**Extracted text:**
▬▬▬▬▬▬▬▬▬▬
Saturday, December 8, 2012

In Layman's Terms: On God


           This week begins a series of posts in which I will attempt, to the best of my ability, to explain the Catholic worldview from start to finish "in layman's terms." This is not so much an attempt to prove or demonstrate it, but more just a chance to lay it out in the open for all to see.
                 
Please keep in mind that I am not a trained theologian or a priest; just a humble layman with a blog, so if I get something wrong please just pass over it with a contemptuous guffaw and turn instead to more learned sources.

                  In the beginning was the Word, and the Word was with God and the Word was God. He was with God in the Beginning. Through Him all things were made, and nothing that was made was made without Him.
                  -John 1:1-2


                  Everything begins and ends with God. Now, there are a lot of misconceptions of God floating around (and, oddly enough, it tends to be these that atheists reject: there aren’t very many ‘true’ atheists in the world, atheists who reject God as Christians understand Him). For one thing, God is not a thing like us. He’s not a Zeus-like deity; a merely superhuman figure living above the world and meeting out rewards and punishments as He sees fit. He’s not the Invisible Man in the sky.

That would be this fellow

                  God isn’t some invisible ‘force’ operating in the world (the ‘flying spaghetti monster’), or even something operating outside the world. He is not something like a super-powerful ghost, or the android Amazo, or Dr. Manhattan; simply an unfathomably powerful being operating in the world.
                 
As I understand them, atheists conceive of God as something like that; as an invisible, super-powerful ‘boogeyman’ that flies around the world punishing people who have sex before marriage: sort of a cross between Superman and Jason Voorhees.

Just to be clear, this is not what we mean by 'God.'
 
                  So what do we mean by God?
▬▬▬▬▬▬▬▬▬▬
**Material provided:**
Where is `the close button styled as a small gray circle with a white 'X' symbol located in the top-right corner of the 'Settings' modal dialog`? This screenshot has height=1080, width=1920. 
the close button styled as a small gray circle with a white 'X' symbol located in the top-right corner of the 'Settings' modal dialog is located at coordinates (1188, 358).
▬▬▬▬▬▬▬▬▬▬
**Written instruction 1:** Sum up the blog post on God in two sentences.
**Written instruction 2:** Rewrite the paragraph of the blog post on God that begins "Everything begins and ends with God" as a shorter paragraph, keeping its main points.
**Written instruction 3:** Continue the blog post on God from its final sentence.

**Task response 1:** The post begins a series in which the writer, a layman rather than a trained theologian or priest, tries to explain the Catholic worldview in plain terms, aiming to lay it out more than to prove it. It says that God is not a Zeus-like superhuman figure, an invisible force, or a super-powerful being acting in the world, which is how the writer understands atheists to picture God, and it closes by asking what is meant by God.

**Task response 2:** Everything begins and ends with God. Many misconceptions about God circulate, and these are usually what atheists reject, since few atheists reject God as Christians understand Him. God is not a thing like us: not a Zeus-like superhuman figure living above the world and handing out rewards and punishments, and not an Invisible Man in the sky.

**Task response 3:**
Well, it’s hard to really put a label on God, because anything we call Him will necessarily convey something much less than He actually is. Let me put it this way; St. Thomas Aquinas was quite possibly the most brilliant theologian who ever lived. His life’s work was the massive Summa Theologica, in which he presented some of the most exalted, beautiful, and supremely intelligent ideas about God. A couple years before his death, while he was still working on his masterpiece, he was praying in the chapel and entered a state of ecstasy (a kind of elevated trance in which the subject is so caught up in contemplation of the Divine that he doesn’t notice anything else). When he came out of it, he said that he had had a vision of God, and that everything he ever wrote – some of the finest, most careful philosophy and theology ever conceived by the mind of man – was “all straw” compared to what he had seen. He never wrote another word, but spent the rest of his life in prayer.
                 
Try to keep that story in mind throughout this post.
                 
In the Book of Exodus, God gives His name as “I Am” (sometimes rendered “I Am Who Am”). God is the One who Is; who exists.
                 
But, you say, couldn’t that be applied to…well, anything at all that exists? Not necessarily. Think of it this way; can you say that the computer you are reading this on exists? Of course. Would you be able to say the same thing in a hundred years? Well, probably not. If I sent you back in time a hundred years, would you be able to say the same thing? Of course not.

(Sorry, that was mean)
 
                  So, your computer exists conditionally; it only exists up to certain point. A hundred years ago it didn’t exist, and a hundred years from now it probably won’t exist any longer.

                  And, if you think about it, everything we know of follows the same pattern; you yourself once were not and one day you’ll be either turning to dust in the ground or sitting pretty on a future anthropologist’s shelf. The Pyramids have been around for 4000 years, but at one point they didn’t exist and one day they will go the way of their fellow wonders of the ancient world. The Earth itself was once nothing but a cloud of gas and vapor and one day will get incinerated by an expanding sun (or whatever the current prediction of doom is).

                  So everything we know of only exists up to a certain point: if you could see all of time, you could pick out a point when everything we know of today does not exist. And existence is conditional: the Earth only came into being because gravity worked on the particles, which only were in a position to be worked on because the Big Bang went off, and your computer only came to be because Steve Jobs got fired from his first job.

"You'll never amount to anything, Jobs! Do you hear me? Anything!"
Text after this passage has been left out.